[tulip-bug] troublesome linksys NIC

Keith Warno keith.warno@valaran.com
Tue Dec 18 16:51:01 2001


Donald Becker wrote:

> On Tue, 18 Dec 2001, Keith Warno wrote:
>>>Did you see a messge that reported
>>>    printk(KERN_WARNING "%s: Tx hung, %d vs. %d.\n",
>>>
>>Yes I have seen this message before, as recent as today, but not with 
>>this current driver version (not yet anyway), only with the previous 
>>driver version which was "tulip.c:v0.92 4/17/2000".
>>
> 
> Hmmm, OK, that means that the timeout was triggered by a new transmit
> attempt, not in the timer-based monitoring code.
> 
> 
>>So we're missing a Tx done interrupt eh?  Perhaps is not seated 
>>properly?
>>
> 
> No, this is entirely a software issue, not a hardware problem.
> 
> Likely the Tx interrupt mitigation, or some part of the transmit flow
> control, has a "hole" somewhere that allows scavenging a full Tx queue
> without marking it as empty.  I don't see this in the code...

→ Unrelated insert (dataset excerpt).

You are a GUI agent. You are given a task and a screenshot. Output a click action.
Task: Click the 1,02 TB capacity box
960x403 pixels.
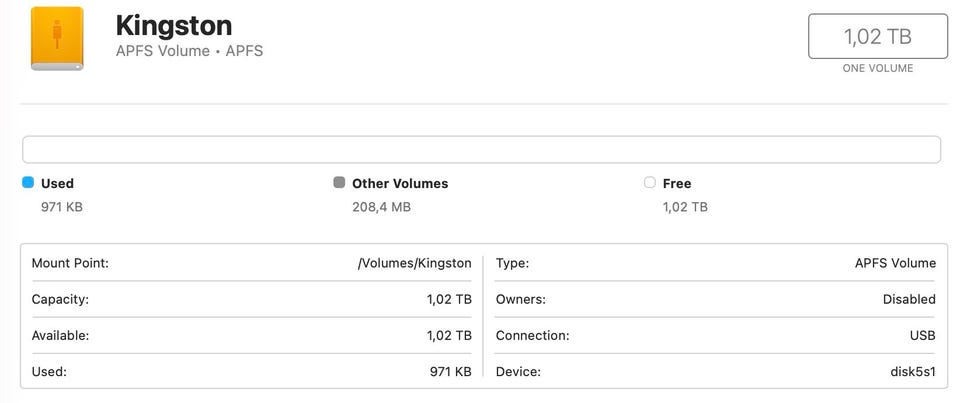877,37
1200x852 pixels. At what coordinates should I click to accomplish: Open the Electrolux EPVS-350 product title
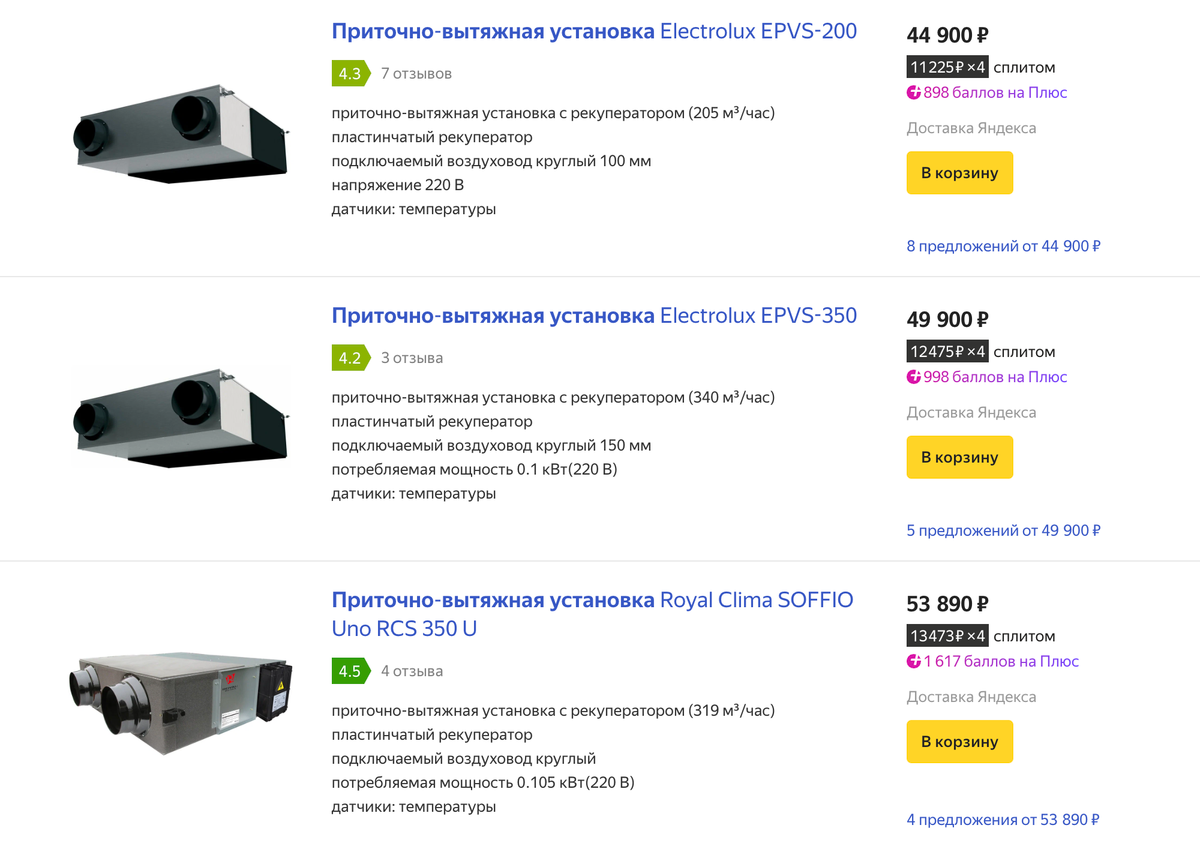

Crap.  OK, a little more detail.

We use a variety of Linksys LNE100 cards here.  Version 2.0 and version 
4.1, although I can't tell you off the top of my head what is in that box.

The kernel on the troubled box is 2.2.16-3, ie, it is a Redhat 
shrink-wrapped kernel (but it is not a RH box).  tulip.o and pci-scan.o 
were obviously built separately.

The box is a mail server, serving about 60 people.  It gets hammered all 
day, every day, and is the only box with a linksys NIC that has been 
having transmit timeouts time and time again.  However those Tx hung 
messages are a recent thing (within the past couple of weeks).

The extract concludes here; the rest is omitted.